Thea, lover of whole and broken hearts, you are witness to the last breath of the suicide victim. Abide with those the victim leaves behind; offer them your silent presence in the victim's ringing absence. Amen.
When Paul writes to the church at Thessalonica, he compares the ministry of himself and his fellow leaders to that of a mother.
But we were gentle among you, like a nursing mother tenderly caring for her own children. So deeply do we care for you that we are determined to share with you not only the gospel of God but also our own selves, because you have become very dear to us. -Thessalonians 2:7b-8
This ministry is one of gentleness, of refreshment, of steady abiding-with that overflows with love. He regards the members of the Thessalonian church as very dear. Belonging now to a church in which the vocations of women to ordained ministry are recognized and fully accepted, I find fresh meaning in this. In this passage, Paul is unafraid of comparing himself and other leaders to devoted women. In recommending himself to the Thessalonian church, he embraces a maternal image. In mothering, goodness may be found. In mothering, loyalty may be found. In mothering, unfettered love may be found. In mothering, all the nourishment a young one needs may be found. To be a gracious, loving, effective, Godly minister, in this passage, is to be a mother. I am grateful to be part of a church that embraces the title of "Mother" for its female priestly ministers. When I consider the call I hear to priestly ministry, considering it in terms of mothering enriches it beyond what any book on priesthood might say. Mothering is something I get. Mothering implies total commitment, total love, and totally deep joy--even in the midst of difficulties and trials. I would give anything for my children, including my life. Isn't this what the high priest, Jesus the Christ, does?
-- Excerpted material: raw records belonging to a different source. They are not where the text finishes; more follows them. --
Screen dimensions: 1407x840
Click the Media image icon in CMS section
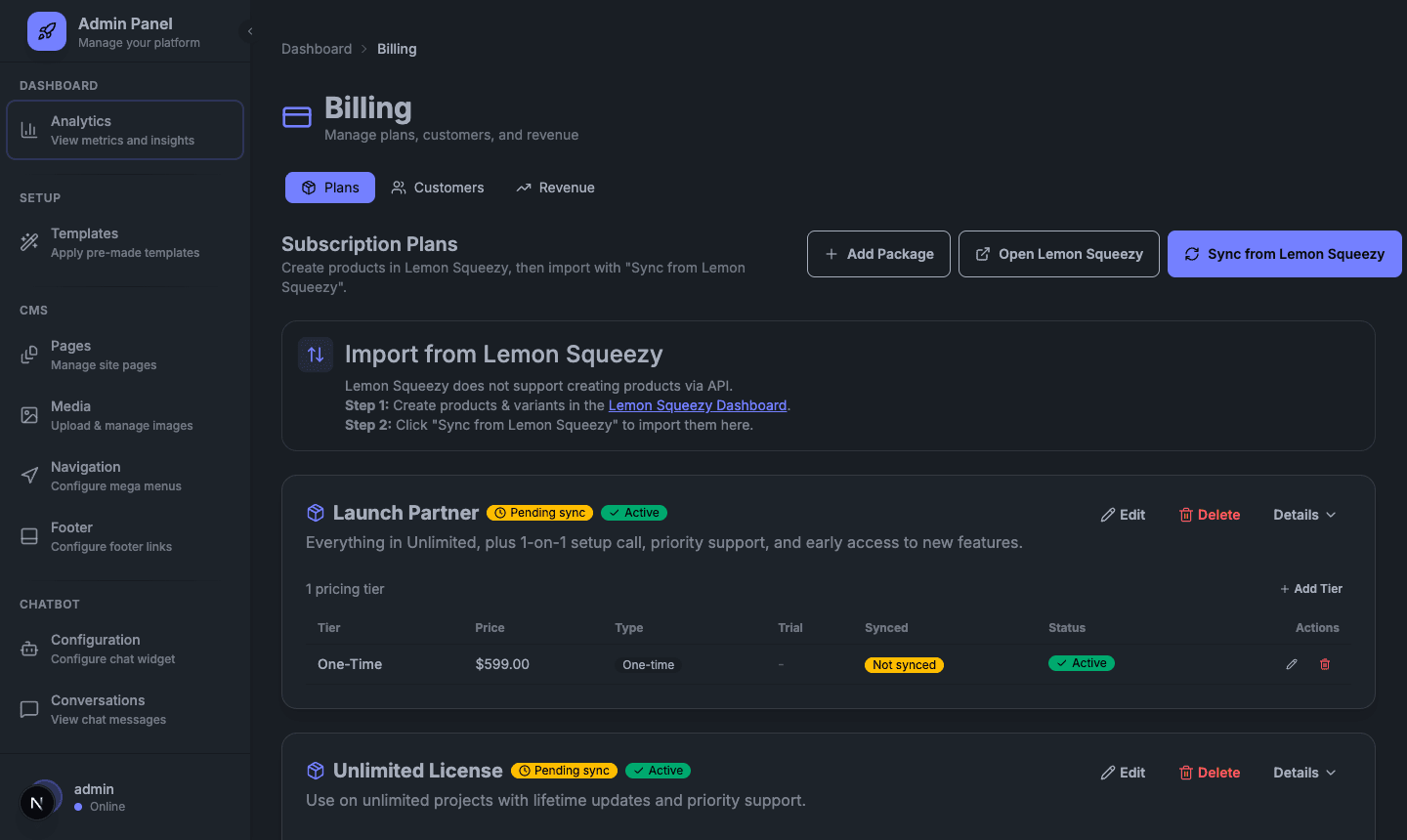pyautogui.click(x=30, y=414)
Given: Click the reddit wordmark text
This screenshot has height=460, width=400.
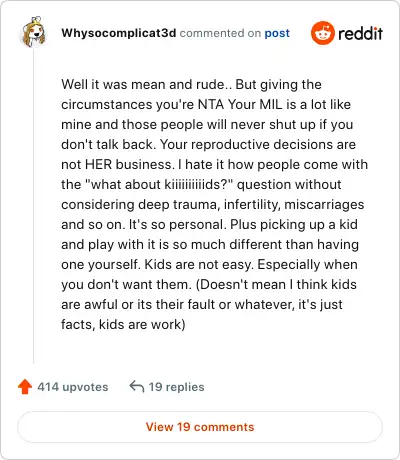Looking at the screenshot, I should (x=360, y=33).
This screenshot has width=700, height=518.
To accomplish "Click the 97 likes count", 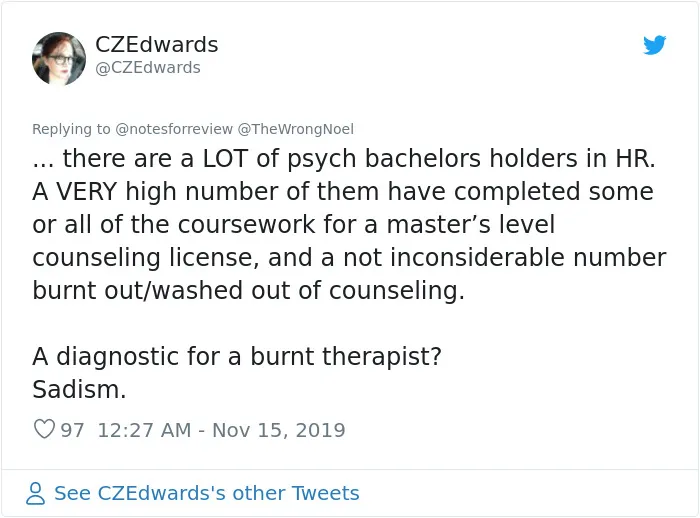I will tap(72, 430).
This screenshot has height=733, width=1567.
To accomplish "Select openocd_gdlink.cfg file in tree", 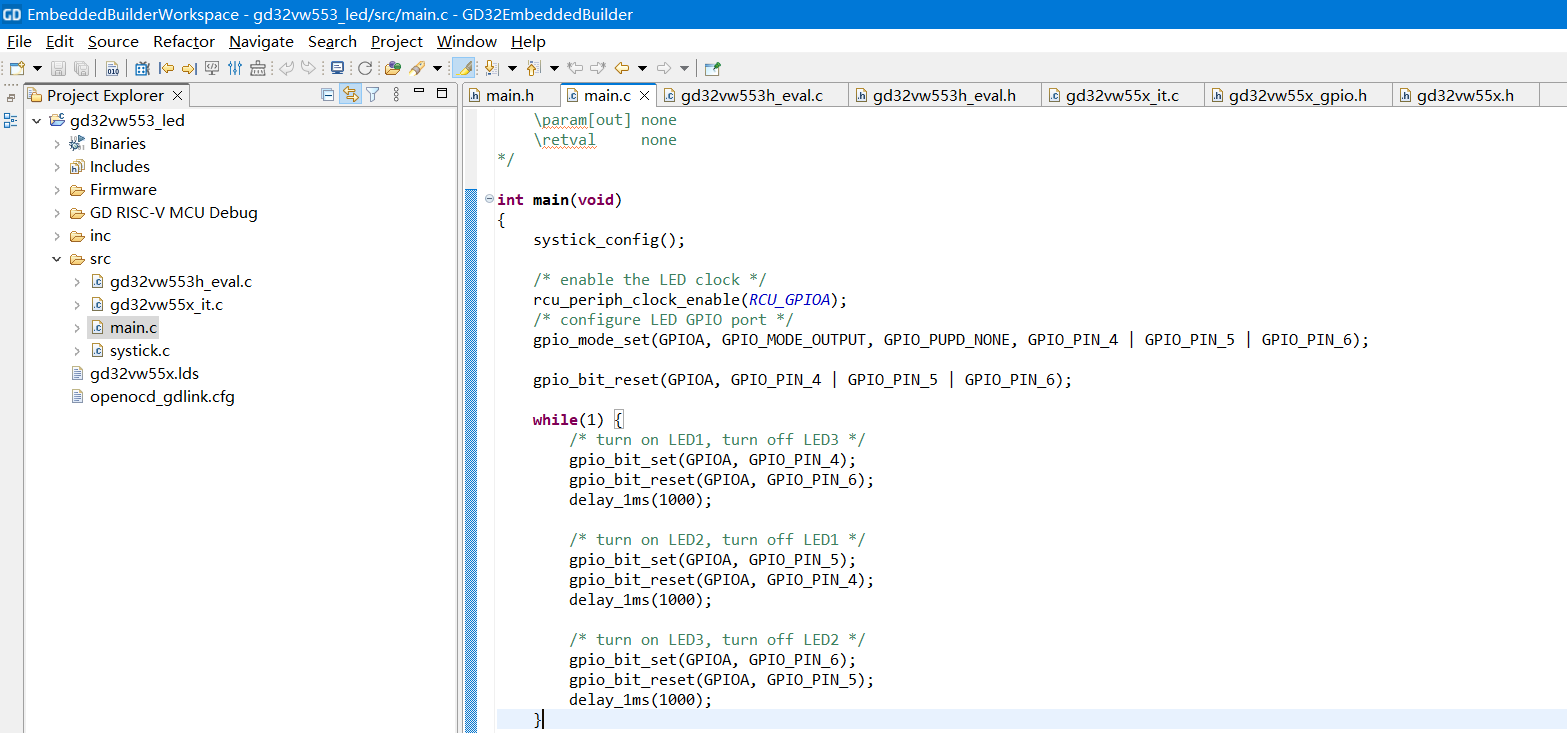I will pos(161,397).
I began a spiritual practice of silence this morning--ten minutes, first thing after getting the baby her morning milk, eyes closed, hands and body open to receive. One thing I received was the final phrase from a Taizé song: "Come and listen to me." I couldn't remember in that moment what song it came from--all I could remember were those words. Without context, the words took new shape. Was God bidding? Was I bidding? Was someone else bidding? I realized that all three were doing the bidding. My heart turned then toward the fruits of the Spirit, and then to spiritual and corporal works of mercy. As my silence ended, I wondered whether there were opportunities available to volunteer in local hospices and prisons--to listen, to be present, to abide in what is difficult and deeply transforming. I found out that there are abundant hospice volunteer opportunities in the Valley of the Sun. I found far less when I was looking for volunteer opportunities for prison ministry, at least from within an Episcopal or interfaith context. I asked for help on Facebook and got information from two of the leaders from my parish, one of whom pointed me to a notice on the Trinity Cathedral website that Bishop Kirk Smith is planning a summit for those involved in or interested in prison ministry within the Episcopal Diocese of Arizona. Coincidence? Spirit stirring in open hearts for the common good?